问题是网络在 cartpole 环境中没有学到任何东西。

github上的完整代码:https://github.com/tk2232/sac_discrete/blob/master/sac_discrete.py

这是我如何计算离散动作的损失的想法。

价值网络

class ValueNet:
    def __init__(self, sess, state_size, hidden_dim, name):
        self.sess = sess

        with tf.variable_scope(name):
            self.states = tf.placeholder(dtype=tf.float32, shape=[None, state_size], name='value_states')
            self.targets = tf.placeholder(dtype=tf.float32, shape=[None, 1], name='value_targets')
            x = Dense(units=hidden_dim, activation='relu')(self.states)
            x = Dense(units=hidden_dim, activation='relu')(x)
            self.values = Dense(units=1, activation=None)(x)

            optimizer = tf.train.AdamOptimizer(0.001)

            loss = 0.5 * tf.reduce_mean((self.values - tf.stop_gradient(self.targets)) ** 2)
            self.train_op = optimizer.minimize(loss, var_list=_params(name))

    def get_value(self, s):
        return self.sess.run(self.values, feed_dict={self.states: s})

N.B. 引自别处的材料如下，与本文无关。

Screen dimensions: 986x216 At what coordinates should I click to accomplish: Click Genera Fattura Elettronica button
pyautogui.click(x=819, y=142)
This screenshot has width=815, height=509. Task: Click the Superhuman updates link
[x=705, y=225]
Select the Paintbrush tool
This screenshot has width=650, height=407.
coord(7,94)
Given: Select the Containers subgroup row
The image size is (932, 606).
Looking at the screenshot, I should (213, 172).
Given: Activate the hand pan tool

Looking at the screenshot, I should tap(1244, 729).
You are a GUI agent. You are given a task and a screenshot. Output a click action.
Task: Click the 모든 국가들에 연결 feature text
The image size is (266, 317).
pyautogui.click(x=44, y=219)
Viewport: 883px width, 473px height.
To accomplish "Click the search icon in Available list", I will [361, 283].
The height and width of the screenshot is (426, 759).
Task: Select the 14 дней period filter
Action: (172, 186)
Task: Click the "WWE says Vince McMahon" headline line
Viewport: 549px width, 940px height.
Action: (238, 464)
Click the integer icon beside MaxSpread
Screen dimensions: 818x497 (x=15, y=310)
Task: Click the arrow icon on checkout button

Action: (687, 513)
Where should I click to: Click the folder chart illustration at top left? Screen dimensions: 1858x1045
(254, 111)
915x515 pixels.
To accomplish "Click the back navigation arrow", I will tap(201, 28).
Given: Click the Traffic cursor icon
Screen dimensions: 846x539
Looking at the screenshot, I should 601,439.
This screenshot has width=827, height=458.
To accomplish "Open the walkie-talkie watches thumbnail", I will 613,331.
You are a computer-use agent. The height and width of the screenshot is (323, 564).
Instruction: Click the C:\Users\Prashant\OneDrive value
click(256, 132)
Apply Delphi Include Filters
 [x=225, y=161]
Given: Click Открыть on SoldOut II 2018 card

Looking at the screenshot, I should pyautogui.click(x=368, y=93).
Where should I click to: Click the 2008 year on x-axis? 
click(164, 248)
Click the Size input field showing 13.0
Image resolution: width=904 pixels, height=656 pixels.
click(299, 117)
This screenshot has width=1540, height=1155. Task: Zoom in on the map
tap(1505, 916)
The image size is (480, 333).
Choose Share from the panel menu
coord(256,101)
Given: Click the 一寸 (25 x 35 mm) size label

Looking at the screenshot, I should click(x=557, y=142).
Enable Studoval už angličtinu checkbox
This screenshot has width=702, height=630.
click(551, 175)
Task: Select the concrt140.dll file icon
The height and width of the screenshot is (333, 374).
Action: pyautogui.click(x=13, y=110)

    def update(self, s, targets):
        self.sess.run(self.train_op, feed_dict={self.states: s, self.targets: targets})

在 Q_Network 中,我通过收集的操作收集值

示例

q_out = [[0.5533, 0.4444], [0.2222, 0.6666]]
collected_actions = [0, 1]
gather = [[0.5533], [0.6666]]

收集功能

def gather_tensor(params, idx):
    idx = tf.stack([tf.range(tf.shape(idx)[0]), idx[:, 0]], axis=-1)
    params = tf.gather_nd(params, idx)
    return params

Q 网络

class SoftQNetwork:
    def __init__(self, sess, state_size, action_size, hidden_dim, name):
        self.sess = sess

        with tf.variable_scope(name):
            self.states = tf.placeholder(dtype=tf.float32, shape=[None, state_size], name='q_states')
            self.targets = tf.placeholder(dtype=tf.float32, shape=[None, 1], name='q_targets')
            self.actions = tf.placeholder(dtype=tf.int32, shape=[None, 1], name='q_actions')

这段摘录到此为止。